YOUR GOAL:
Could you print every line from the first one of the records below through the line containing "Given: Open the search-in-transcript icon", with both included and nothing else?

DATA SECTION:
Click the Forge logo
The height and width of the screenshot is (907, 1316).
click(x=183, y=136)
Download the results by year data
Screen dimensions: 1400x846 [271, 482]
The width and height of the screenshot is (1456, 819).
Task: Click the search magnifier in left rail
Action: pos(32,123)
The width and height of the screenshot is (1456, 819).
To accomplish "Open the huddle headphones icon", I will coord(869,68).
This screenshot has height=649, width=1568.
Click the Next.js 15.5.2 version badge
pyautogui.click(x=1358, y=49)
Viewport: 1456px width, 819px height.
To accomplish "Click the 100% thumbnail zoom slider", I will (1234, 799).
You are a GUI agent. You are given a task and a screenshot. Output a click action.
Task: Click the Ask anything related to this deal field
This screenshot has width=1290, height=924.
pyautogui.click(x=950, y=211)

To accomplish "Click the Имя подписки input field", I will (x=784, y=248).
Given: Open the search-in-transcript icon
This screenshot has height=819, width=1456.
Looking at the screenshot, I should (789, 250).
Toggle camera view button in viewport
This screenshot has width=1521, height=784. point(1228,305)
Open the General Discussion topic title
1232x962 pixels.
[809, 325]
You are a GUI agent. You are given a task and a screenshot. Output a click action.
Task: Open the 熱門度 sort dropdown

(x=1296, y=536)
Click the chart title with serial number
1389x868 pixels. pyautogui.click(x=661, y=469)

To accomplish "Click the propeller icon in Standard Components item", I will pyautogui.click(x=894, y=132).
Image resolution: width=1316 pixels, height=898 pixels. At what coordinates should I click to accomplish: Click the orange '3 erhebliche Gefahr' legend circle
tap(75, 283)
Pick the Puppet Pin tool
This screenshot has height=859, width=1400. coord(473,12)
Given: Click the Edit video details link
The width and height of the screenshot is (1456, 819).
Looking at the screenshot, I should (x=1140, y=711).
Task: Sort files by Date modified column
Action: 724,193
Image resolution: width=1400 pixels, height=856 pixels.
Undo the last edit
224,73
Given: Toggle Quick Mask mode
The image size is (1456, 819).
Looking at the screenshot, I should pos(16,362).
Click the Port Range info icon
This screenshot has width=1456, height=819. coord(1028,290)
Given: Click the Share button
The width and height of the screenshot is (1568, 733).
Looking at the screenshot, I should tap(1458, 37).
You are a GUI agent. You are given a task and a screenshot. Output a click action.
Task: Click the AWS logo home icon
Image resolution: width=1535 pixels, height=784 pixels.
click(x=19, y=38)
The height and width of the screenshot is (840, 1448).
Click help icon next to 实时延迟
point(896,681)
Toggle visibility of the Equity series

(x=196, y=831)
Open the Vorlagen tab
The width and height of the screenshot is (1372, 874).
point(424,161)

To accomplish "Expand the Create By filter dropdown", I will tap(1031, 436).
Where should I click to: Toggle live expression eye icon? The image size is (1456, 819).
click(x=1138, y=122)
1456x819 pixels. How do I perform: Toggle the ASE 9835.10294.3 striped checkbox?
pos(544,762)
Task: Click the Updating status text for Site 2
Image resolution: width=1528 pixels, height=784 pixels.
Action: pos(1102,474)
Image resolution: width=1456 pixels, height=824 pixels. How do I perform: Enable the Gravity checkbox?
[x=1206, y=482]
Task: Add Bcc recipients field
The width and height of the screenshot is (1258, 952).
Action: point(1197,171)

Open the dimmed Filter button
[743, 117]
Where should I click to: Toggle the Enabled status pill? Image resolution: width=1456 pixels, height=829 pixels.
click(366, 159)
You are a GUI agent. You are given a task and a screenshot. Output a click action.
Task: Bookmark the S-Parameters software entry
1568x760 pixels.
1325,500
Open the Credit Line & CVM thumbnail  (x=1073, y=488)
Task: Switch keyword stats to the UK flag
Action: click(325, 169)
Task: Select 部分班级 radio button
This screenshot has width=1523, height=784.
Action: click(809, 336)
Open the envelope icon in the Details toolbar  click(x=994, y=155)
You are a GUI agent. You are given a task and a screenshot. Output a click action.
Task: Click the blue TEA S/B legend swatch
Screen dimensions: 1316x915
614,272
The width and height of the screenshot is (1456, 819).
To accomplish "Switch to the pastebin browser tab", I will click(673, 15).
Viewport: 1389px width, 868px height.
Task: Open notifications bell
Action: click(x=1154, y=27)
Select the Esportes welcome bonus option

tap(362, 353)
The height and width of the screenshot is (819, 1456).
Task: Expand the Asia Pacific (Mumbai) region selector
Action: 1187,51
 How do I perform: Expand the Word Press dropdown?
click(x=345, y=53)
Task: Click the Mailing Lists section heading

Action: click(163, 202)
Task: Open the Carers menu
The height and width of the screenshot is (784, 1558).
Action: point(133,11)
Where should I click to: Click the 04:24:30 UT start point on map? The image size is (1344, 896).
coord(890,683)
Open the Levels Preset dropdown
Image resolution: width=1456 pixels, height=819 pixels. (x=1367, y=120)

ANSWER SPACE:
Click the Forge logo
The height and width of the screenshot is (907, 1316).
click(x=183, y=136)
Download the results by year data
Screen dimensions: 1400x846 [271, 482]
The width and height of the screenshot is (1456, 819).
Task: Click the search magnifier in left rail
Action: pos(32,123)
The width and height of the screenshot is (1456, 819).
To accomplish "Open the huddle headphones icon", I will coord(869,68).
This screenshot has height=649, width=1568.
Click the Next.js 15.5.2 version badge
pyautogui.click(x=1358, y=49)
Viewport: 1456px width, 819px height.
To accomplish "Click the 100% thumbnail zoom slider", I will (1234, 799).
You are a GUI agent. You are given a task and a screenshot. Output a click action.
Task: Click the Ask anything related to this deal field
This screenshot has width=1290, height=924.
pyautogui.click(x=950, y=211)

To accomplish "Click the Имя подписки input field", I will (x=784, y=248).
Given: Open the search-in-transcript icon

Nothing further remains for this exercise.